I was pretty proud of myself.  This Thanksgiving is the first since Amanda died that I did not cry.  I did tear up once, but I did not cry.  I cooked. We ate.  I kept a candle lit for her all day.  Michael went to Sara's parents' in Wilmington and they fixed a fully vegetarian Thanksgiving spread.  He said he envied our meat LOL but that everything turned out great!

For the first time in my life, I made cornbread stuffing from scratch (okay, minus the box mix I used for the actual cornbread).  It was excellent!!!  I usually skip the stuffing any time it's served, but I was really curious.  I had found the recipe on Pinterest and it sounded easy enough.  I added dried cranberries to it, lessened the amount of onion for Tim's sake, increased the celery.  It was so flipping good!  Since I'd used Jiffy brand cornbread mix, it had a sweetness to it that Dad didn't care for, but Tim said it was the best stuffing he'd ever had.
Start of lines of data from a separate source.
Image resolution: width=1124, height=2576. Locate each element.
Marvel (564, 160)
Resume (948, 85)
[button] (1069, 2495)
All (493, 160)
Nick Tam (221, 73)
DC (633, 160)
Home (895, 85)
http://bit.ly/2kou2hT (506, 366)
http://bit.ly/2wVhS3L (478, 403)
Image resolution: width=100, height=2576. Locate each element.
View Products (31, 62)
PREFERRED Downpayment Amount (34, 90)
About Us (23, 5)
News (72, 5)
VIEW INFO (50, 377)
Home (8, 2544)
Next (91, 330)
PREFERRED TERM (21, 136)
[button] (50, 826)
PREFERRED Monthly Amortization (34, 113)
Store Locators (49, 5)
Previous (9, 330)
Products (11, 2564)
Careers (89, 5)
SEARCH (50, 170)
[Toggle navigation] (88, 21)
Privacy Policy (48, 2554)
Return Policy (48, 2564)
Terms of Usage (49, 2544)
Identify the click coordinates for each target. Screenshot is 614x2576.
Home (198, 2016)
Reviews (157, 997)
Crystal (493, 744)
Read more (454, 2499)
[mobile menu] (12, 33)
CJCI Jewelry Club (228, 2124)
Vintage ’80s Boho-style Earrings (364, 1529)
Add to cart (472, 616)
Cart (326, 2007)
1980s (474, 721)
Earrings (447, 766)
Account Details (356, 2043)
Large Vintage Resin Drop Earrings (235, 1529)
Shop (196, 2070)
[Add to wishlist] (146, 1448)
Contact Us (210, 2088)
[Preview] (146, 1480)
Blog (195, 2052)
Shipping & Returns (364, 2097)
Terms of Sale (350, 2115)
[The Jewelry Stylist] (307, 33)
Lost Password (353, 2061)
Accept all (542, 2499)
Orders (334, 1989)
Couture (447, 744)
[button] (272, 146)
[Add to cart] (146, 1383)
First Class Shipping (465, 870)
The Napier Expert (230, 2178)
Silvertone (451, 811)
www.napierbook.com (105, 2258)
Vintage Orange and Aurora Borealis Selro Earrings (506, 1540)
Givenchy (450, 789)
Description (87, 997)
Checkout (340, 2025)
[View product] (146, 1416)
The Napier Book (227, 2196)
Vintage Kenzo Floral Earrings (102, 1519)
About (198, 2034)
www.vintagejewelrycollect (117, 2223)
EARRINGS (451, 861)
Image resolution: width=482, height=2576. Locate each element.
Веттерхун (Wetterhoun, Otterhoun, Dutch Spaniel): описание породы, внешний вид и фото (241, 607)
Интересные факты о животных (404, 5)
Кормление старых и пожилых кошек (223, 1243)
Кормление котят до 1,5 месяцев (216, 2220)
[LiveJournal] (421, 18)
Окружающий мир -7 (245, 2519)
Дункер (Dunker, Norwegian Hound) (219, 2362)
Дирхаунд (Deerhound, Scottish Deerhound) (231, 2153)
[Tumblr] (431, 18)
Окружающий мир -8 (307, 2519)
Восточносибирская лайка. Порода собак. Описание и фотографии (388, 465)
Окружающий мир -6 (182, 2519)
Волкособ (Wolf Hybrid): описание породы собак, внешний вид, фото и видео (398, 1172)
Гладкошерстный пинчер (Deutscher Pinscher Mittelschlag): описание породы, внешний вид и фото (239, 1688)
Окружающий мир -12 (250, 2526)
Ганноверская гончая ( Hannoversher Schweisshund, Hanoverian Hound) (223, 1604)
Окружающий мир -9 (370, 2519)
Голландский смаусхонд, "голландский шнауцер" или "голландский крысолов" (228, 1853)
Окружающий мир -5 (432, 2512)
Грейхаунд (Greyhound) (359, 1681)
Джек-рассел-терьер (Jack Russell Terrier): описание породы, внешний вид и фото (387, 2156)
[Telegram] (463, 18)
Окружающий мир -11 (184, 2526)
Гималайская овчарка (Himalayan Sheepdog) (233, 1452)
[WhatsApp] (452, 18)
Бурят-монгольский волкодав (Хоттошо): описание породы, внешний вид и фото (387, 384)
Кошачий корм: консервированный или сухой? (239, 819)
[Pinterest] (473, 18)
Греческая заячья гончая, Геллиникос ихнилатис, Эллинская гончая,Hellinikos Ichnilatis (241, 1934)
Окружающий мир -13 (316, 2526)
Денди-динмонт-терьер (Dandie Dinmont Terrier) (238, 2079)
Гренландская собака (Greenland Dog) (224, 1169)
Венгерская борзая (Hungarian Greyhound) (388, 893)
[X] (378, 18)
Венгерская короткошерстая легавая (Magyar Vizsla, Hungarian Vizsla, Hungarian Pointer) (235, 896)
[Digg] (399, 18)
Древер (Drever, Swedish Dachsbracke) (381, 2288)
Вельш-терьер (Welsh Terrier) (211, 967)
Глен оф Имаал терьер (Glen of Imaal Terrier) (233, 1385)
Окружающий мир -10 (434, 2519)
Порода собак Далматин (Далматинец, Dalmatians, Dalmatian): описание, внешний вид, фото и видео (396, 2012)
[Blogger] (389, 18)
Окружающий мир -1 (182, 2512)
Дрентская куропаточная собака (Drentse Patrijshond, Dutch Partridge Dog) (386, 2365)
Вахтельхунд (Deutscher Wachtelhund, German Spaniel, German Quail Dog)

Woot!  I know it was the best I'd ever had.  I sent over some of everything to Jack and Sheila.  Tim said Jack was excited because I'd made "pink stuff."  Tony even texted me the day before for the recipe for pink stuff.  That was Grandma Cox's thing she used to make so I've continued the tradition.

We received our things back from Pickles & Pottery.  They turned out so good!  Tim's was the Holy family and mine was an angel holding a heart that I put Amanda's initials in.  That got me in the mood to decorate and for the first time since Amanda died that I actually wanted to engage in all aspects of Christmas.  Thanksgiving day I had Tim put the tree together (not decorated, just up) while I cooked.  After lunch (and a nap) we decorated the tree and I did the house inside.  When I'd been cleaning out Dad's broken storage shed, I'd run across some ornaments/wreath that were keepers so yesterday Tim and I went out to the good shed and brought those out.  We decorated the outside of the house for the first time since living here.  It's cute.  The other night we went to Elements and painted a cute Christmas tree in a blizzard.  Those are hanging as well as the other Christmas pictures we've painted there.  I did get a little weepy when we were decorating the tree.  Sometimes it's just so hard thinking about her not being here, about our family not being all together.  I feel like whether we go home for holidays or stay here, I'm always letting someone down and I hate that.  Anyway, that is all :-)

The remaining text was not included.